Certa vez, a romancista Lindanor Celina me disse o seguinte: levantamos de madrugada sem que ninguém exija isso, apenas para escrever, também sem que alguma editora nos tenha encomendado um livro. Por que fazemos isso? Acho que é o chamado de Kafka.

O que eu sei é que basta eu passar alguns dias sem escrever para me sentir vazio, inútil, infeliz, e começar a fazer os outros infelizes, também. Por isso, preciso escrever! Escrever é preciso; viver, nem tanto.

Mesmo assim, vivo também. Márquez me mostrou outro truque. Ele esclareceu que um escritor de verdade escreve até preso, inclusive em uma cama. Que dinheiro não melhora texto de ninguém, mas pode ajudar o escritor a aliar conforto ao ambiente de trabalho. Antigamente, eu escrevia em qualquer lugar, a qualquer hora; hoje, prefiro a madrugada, no meu escritório, que é o quartinho de empregada no apartamento onde vivo.

O apartamento fica no que eu considero o melhor bairro de Brasília/DF: o Sudoeste. O bairro faz divisa com o Cruzeiro e Octogonal a Oeste; com o Setor Gráfico à Leste; com o Parque da Cidade ao Sul; e com o Eixo Monumental ao Norte. Fica a 10 minutos da Rodoviária do Plano Piloto, Conjunto Nacional e Setor Comercial Sul.

A principal rua comercial do Sudoeste tem oito quadras com tudo o que se pode imaginar em termos de cafeterias, padarias, confeitarias, restaurantes, bares, serviços e comércio, inclusive com supermercados e cafeterias 24 horas. O bairro é bem-iluminado e policiado, e quase não se vê mendigos ou moradores de rua nas quadras.

Moro na 102, bem no centro da rua comercial. Gosto de encontrar amigos na Pães e Vinhos, padaria, bar e restaurante, na 103, e de comer, às vezes, na Choparia Sudoeste, na 101. A feijoada de lá é de primeira categoria. Eles servem os elementos da feijoada separados. Assim, posso me servir de charque à vontade.

Curto muito o Sudoeste, sobretudo a proximidade da cidade grande, pois só me sinto bem em grandes cidades. E há o silêncio.
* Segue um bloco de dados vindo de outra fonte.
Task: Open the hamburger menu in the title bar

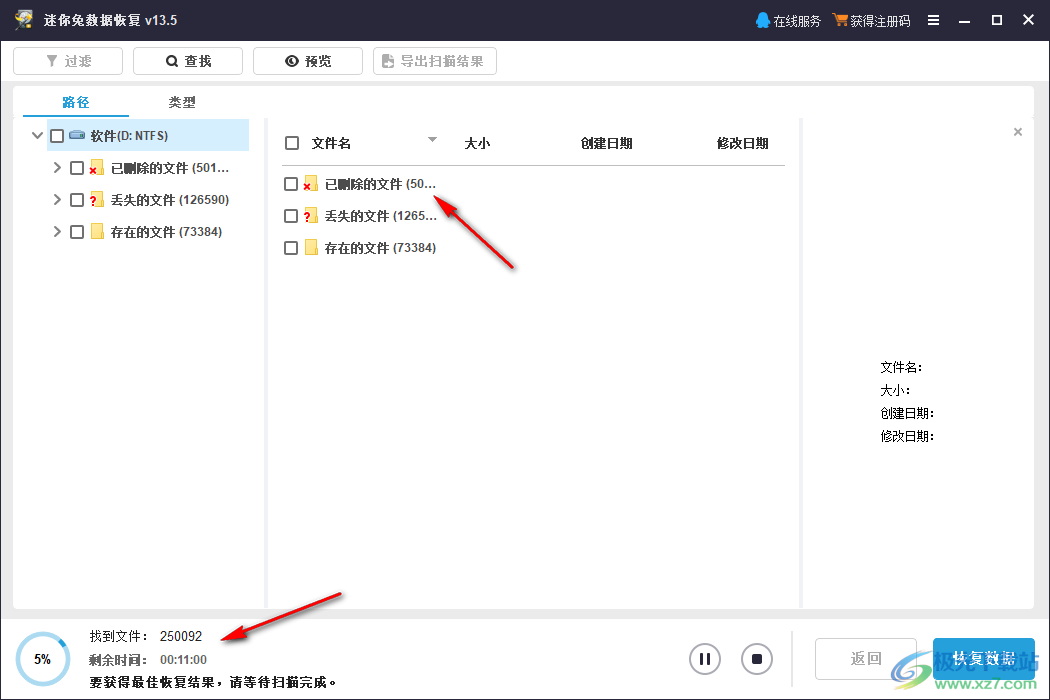Action: 933,19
No Sudoeste, dá para ouvir o palpitar do coração de Brasília e o silêncio, ao mesmo tempo.

Às vezes, saio do Sudoeste. Outro dia fui ao Bar Beirute da 107 Norte me encontrar com os presidentes da Abrajet (Associação Brasileira de Jornalistas de Turismo), Luiz Pires, da Nacional, e Wílon Wander Lopes, do Distrito Federal. Bebemos Antarctica Original, que continua boa como sempre. Depois de meio século bebendo pesadamente, pus o pé no freio quando comecei a perder a memória. Escritor sem memória está lascado. Mas, de vez em quando, dependendo das circunstâncias, enfio o pé na jaca.

Em agosto passado, estive com meu amigo, o jornalista José Aparecido Ribeiro, no Condomínio Alphaville, na Região Metropolitana de Belo Horizonte/MG. A manhã estava belíssima. Sentamos com vista para a Lagoa dos Ingleses e começamos a tomar cerveja. Não me lembro a marca da cerveja, mas foi uma das mais deliciosas da minha vida.
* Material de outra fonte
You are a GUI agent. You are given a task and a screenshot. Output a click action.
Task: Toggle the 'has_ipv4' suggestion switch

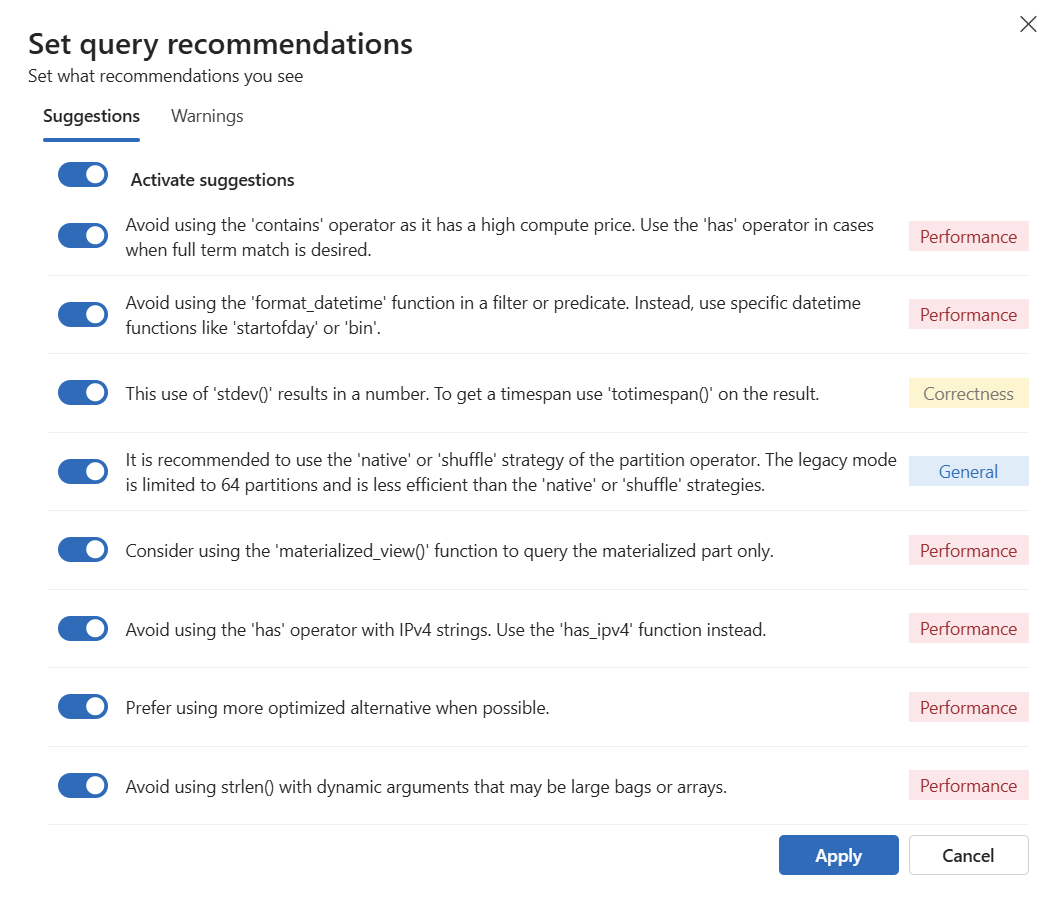83,628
Além da Antarctica, sempre fui apaixonado pela Cerpinha. Ela me lembra Belém do Pará vista da janela do sétimo andar de um hotel, no início da madrugada: 

A noite mais azul é quando

Assassinos me perseguem, derroto-os

E durmo com a princesa.

Isto só acontece nas noites tão azuis

Que um Boeing 777 ferem-nas

E sangue verte sobre as rosas

Que o acme da princesa

Transforma em colombianas.

A noite mais azul é tórrida e os jasmineiros choram

O mundo recende a maresia     

E o meu corpo

Volta a ser rijo como os punhos de Muhammad Ali

Quando acabou com George Foreman, no Zaire.